_Work to be completed_
Below this sentence is a listing; return exactly its lines from the one with "You are a computer-use" to the one with "Instruction: Switch to", both kept, and nothing more.

_Data for analysis_
"""
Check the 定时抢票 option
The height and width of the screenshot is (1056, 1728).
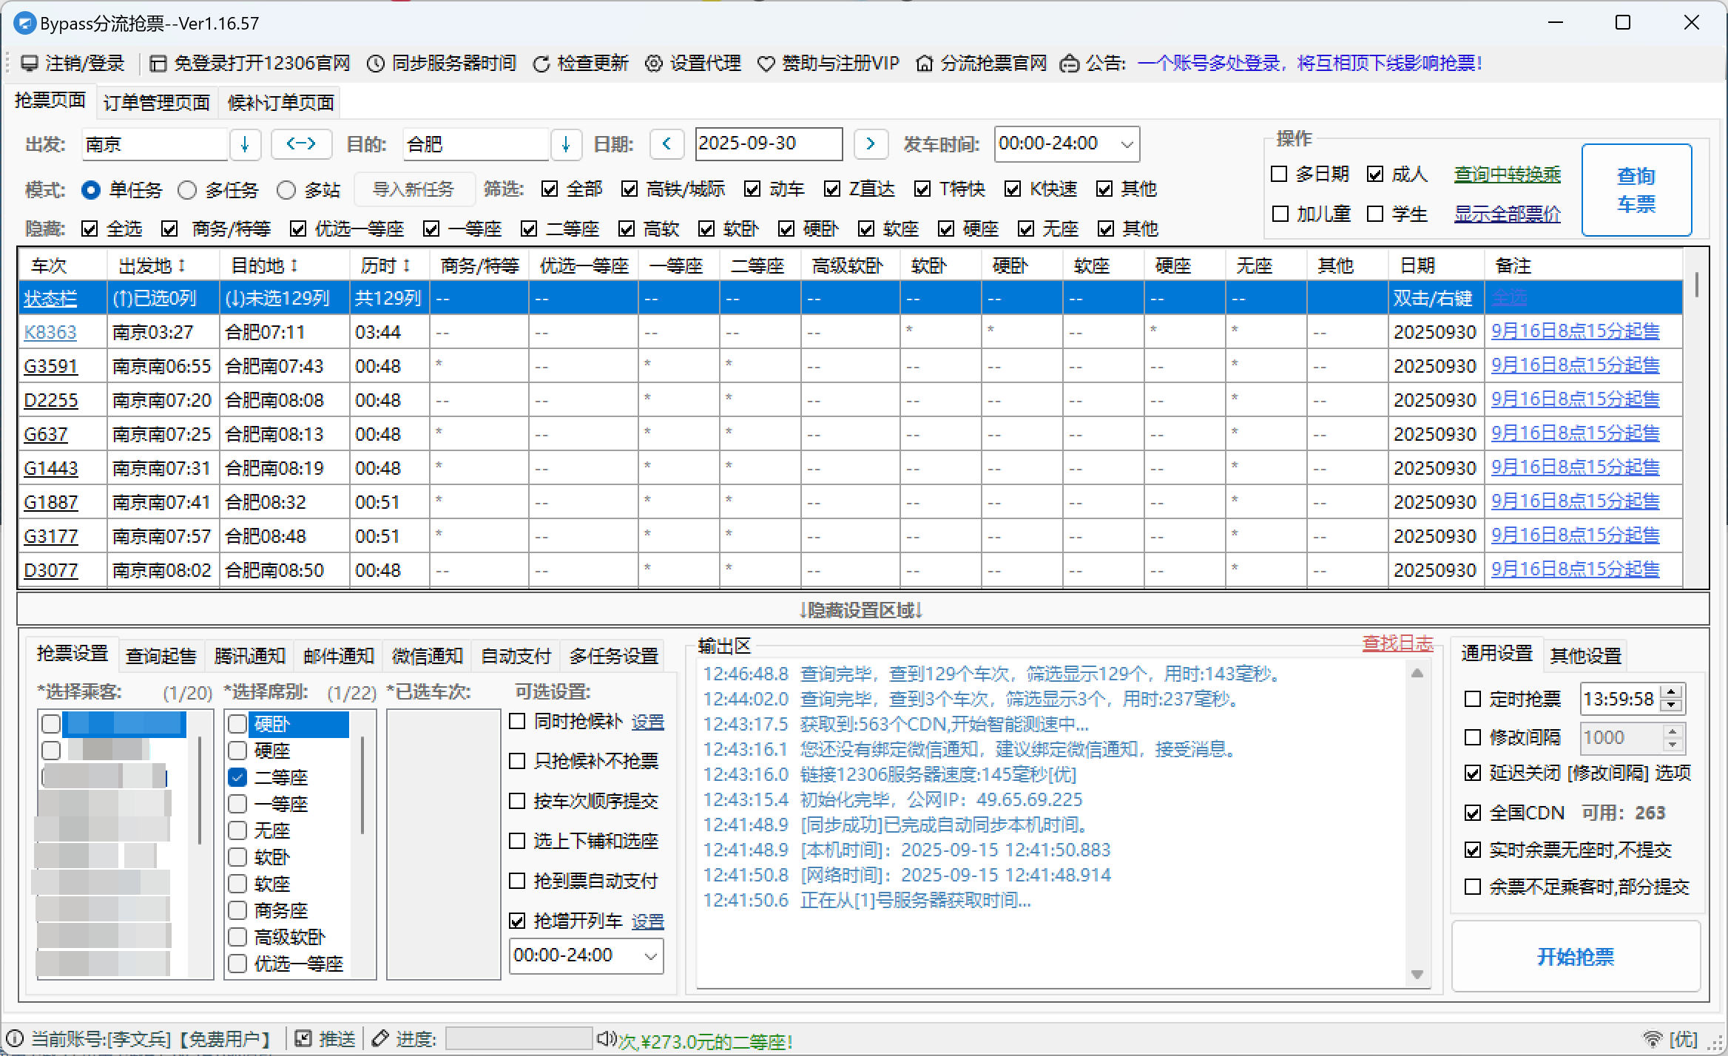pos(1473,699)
"""
"""
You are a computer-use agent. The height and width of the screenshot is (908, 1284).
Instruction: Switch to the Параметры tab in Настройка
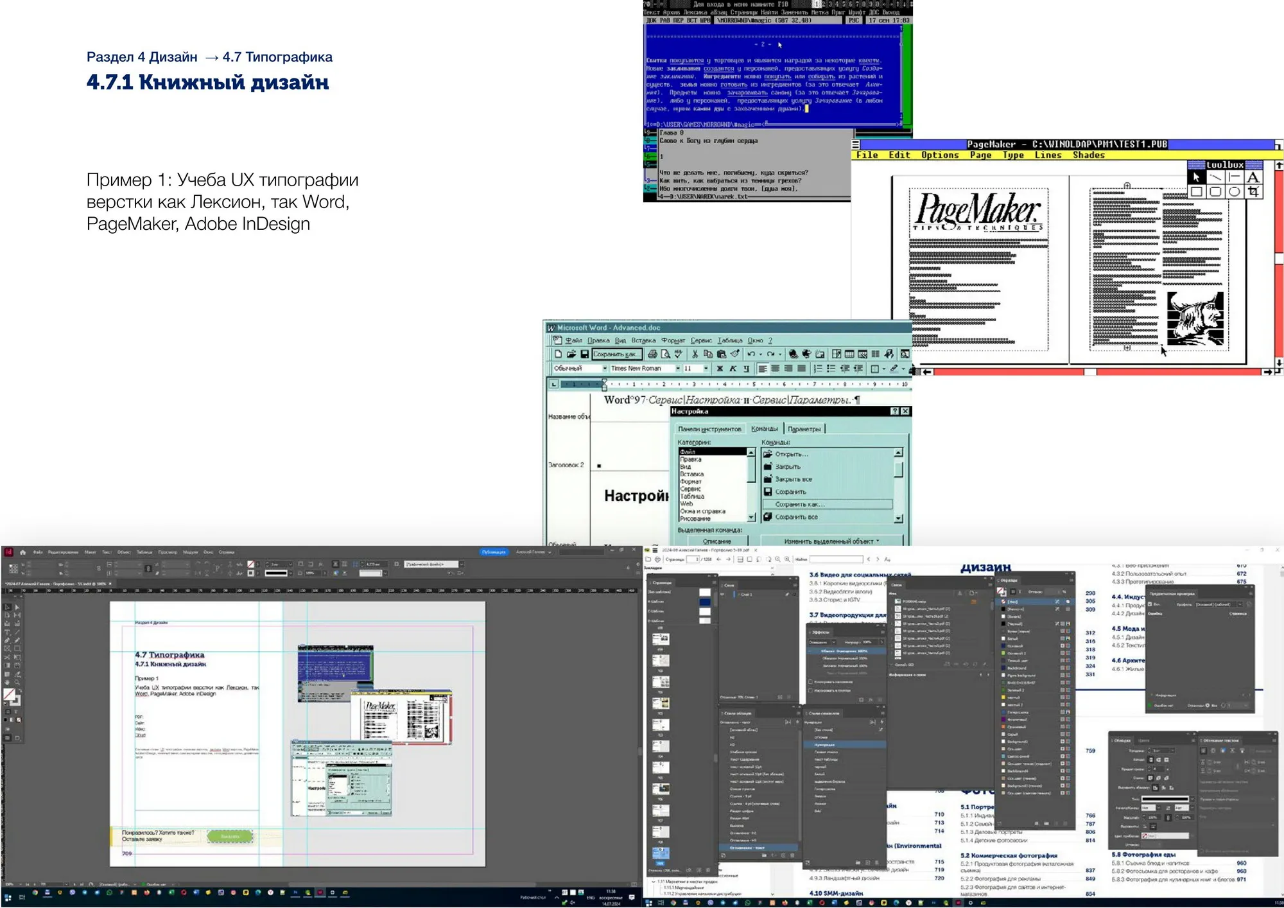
"""
_Response to the exercise_
You are a computer-use agent. The height and width of the screenshot is (908, 1284).
Instruction: Switch to the Параметры tab in Настройка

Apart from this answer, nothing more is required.